### Exercise description:
Rewrite every item below with "dropdown" swapped for "drop-down" wherever it occurs, leaving everything else as it is.

### Provided data:
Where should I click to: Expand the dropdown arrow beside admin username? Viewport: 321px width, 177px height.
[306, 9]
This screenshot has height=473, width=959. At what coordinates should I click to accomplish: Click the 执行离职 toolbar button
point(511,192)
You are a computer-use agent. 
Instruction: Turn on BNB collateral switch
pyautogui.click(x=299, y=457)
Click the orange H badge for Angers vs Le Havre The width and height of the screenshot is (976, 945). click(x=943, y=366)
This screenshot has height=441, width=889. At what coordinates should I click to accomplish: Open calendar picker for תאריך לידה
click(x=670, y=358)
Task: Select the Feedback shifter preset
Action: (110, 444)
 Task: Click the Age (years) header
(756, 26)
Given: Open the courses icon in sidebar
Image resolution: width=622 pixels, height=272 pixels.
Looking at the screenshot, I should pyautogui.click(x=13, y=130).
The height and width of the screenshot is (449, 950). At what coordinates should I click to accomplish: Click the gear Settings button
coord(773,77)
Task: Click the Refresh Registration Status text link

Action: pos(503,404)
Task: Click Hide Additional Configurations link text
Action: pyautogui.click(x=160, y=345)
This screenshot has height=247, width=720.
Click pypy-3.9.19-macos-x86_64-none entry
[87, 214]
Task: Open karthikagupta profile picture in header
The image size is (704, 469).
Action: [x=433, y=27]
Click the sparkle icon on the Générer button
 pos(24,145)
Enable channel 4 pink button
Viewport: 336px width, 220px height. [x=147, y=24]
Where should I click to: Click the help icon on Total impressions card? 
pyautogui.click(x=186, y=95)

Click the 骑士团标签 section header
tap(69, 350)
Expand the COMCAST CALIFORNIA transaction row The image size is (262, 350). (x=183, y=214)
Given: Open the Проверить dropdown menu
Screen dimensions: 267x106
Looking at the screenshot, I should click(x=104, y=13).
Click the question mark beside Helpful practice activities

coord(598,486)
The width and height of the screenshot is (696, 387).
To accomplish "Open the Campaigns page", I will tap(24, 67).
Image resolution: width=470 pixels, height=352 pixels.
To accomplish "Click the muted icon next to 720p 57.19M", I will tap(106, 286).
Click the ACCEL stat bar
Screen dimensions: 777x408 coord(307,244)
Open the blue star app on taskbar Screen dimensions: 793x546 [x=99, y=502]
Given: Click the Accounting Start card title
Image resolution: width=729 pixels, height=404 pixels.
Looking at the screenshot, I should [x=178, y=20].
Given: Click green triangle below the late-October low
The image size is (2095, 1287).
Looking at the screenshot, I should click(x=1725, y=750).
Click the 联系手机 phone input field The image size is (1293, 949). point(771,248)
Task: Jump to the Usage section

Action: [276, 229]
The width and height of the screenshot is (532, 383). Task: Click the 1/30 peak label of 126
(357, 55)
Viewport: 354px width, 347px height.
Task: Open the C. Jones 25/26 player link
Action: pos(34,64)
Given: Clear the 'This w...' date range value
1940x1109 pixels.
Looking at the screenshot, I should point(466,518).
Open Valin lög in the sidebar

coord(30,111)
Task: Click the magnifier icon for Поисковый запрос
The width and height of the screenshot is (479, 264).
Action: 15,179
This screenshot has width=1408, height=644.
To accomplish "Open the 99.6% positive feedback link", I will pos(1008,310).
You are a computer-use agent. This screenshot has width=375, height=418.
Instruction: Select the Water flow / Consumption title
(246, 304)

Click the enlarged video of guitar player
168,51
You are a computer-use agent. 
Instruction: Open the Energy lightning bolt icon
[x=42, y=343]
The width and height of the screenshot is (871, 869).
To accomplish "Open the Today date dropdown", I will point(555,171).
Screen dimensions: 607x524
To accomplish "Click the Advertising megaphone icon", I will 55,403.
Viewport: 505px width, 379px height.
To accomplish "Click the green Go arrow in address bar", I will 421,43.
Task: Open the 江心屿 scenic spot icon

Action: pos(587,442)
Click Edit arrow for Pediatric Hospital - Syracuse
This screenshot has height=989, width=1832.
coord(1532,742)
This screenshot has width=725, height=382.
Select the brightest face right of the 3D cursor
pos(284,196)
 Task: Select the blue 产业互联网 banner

### Worked solution:
Where should I click to: Expand the drop-down arrow beside admin username? Viewport: 321px width, 177px height.
[306, 9]
This screenshot has height=473, width=959. At what coordinates should I click to accomplish: Click the 执行离职 toolbar button
point(511,192)
You are a computer-use agent. 
Instruction: Turn on BNB collateral switch
pyautogui.click(x=299, y=457)
Click the orange H badge for Angers vs Le Havre The width and height of the screenshot is (976, 945). click(x=943, y=366)
This screenshot has height=441, width=889. At what coordinates should I click to accomplish: Open calendar picker for תאריך לידה
click(x=670, y=358)
Task: Select the Feedback shifter preset
Action: (110, 444)
 Task: Click the Age (years) header
(756, 26)
Given: Open the courses icon in sidebar
Image resolution: width=622 pixels, height=272 pixels.
Looking at the screenshot, I should pyautogui.click(x=13, y=130).
The height and width of the screenshot is (449, 950). At what coordinates should I click to accomplish: Click the gear Settings button
coord(773,77)
Task: Click the Refresh Registration Status text link

Action: pos(503,404)
Task: Click Hide Additional Configurations link text
Action: pyautogui.click(x=160, y=345)
This screenshot has height=247, width=720.
Click pypy-3.9.19-macos-x86_64-none entry
[87, 214]
Task: Open karthikagupta profile picture in header
The image size is (704, 469).
Action: [x=433, y=27]
Click the sparkle icon on the Générer button
 pos(24,145)
Enable channel 4 pink button
Viewport: 336px width, 220px height. [x=147, y=24]
Where should I click to: Click the help icon on Total impressions card? 
pyautogui.click(x=186, y=95)

Click the 骑士团标签 section header
tap(69, 350)
Expand the COMCAST CALIFORNIA transaction row The image size is (262, 350). (x=183, y=214)
Given: Open the Проверить drop-down menu
Screen dimensions: 267x106
Looking at the screenshot, I should click(x=104, y=13).
Click the question mark beside Helpful practice activities

coord(598,486)
The width and height of the screenshot is (696, 387).
To accomplish "Open the Campaigns page", I will tap(24, 67).
Image resolution: width=470 pixels, height=352 pixels.
To accomplish "Click the muted icon next to 720p 57.19M", I will tap(106, 286).
Click the ACCEL stat bar
Screen dimensions: 777x408 coord(307,244)
Open the blue star app on taskbar Screen dimensions: 793x546 [x=99, y=502]
Given: Click the Accounting Start card title
Image resolution: width=729 pixels, height=404 pixels.
Looking at the screenshot, I should [x=178, y=20].
Given: Click green triangle below the late-October low
The image size is (2095, 1287).
Looking at the screenshot, I should click(x=1725, y=750).
Click the 联系手机 phone input field The image size is (1293, 949). point(771,248)
Task: Jump to the Usage section

Action: [276, 229]
The width and height of the screenshot is (532, 383). Task: Click the 1/30 peak label of 126
(357, 55)
Viewport: 354px width, 347px height.
Task: Open the C. Jones 25/26 player link
Action: pos(34,64)
Given: Clear the 'This w...' date range value
1940x1109 pixels.
Looking at the screenshot, I should point(466,518).
Open Valin lög in the sidebar

coord(30,111)
Task: Click the magnifier icon for Поисковый запрос
The width and height of the screenshot is (479, 264).
Action: 15,179
This screenshot has width=1408, height=644.
To accomplish "Open the 99.6% positive feedback link", I will pos(1008,310).
You are a computer-use agent. This screenshot has width=375, height=418.
Instruction: Select the Water flow / Consumption title
(246, 304)

Click the enlarged video of guitar player
168,51
You are a computer-use agent. 
Instruction: Open the Energy lightning bolt icon
[x=42, y=343]
The width and height of the screenshot is (871, 869).
To accomplish "Open the Today date drop-down", I will point(555,171).
Screen dimensions: 607x524
To accomplish "Click the Advertising megaphone icon", I will 55,403.
Viewport: 505px width, 379px height.
To accomplish "Click the green Go arrow in address bar", I will 421,43.
Task: Open the 江心屿 scenic spot icon

Action: pos(587,442)
Click Edit arrow for Pediatric Hospital - Syracuse
This screenshot has height=989, width=1832.
coord(1532,742)
This screenshot has width=725, height=382.
Select the brightest face right of the 3D cursor
pos(284,196)
 Task: Select the blue 产业互联网 banner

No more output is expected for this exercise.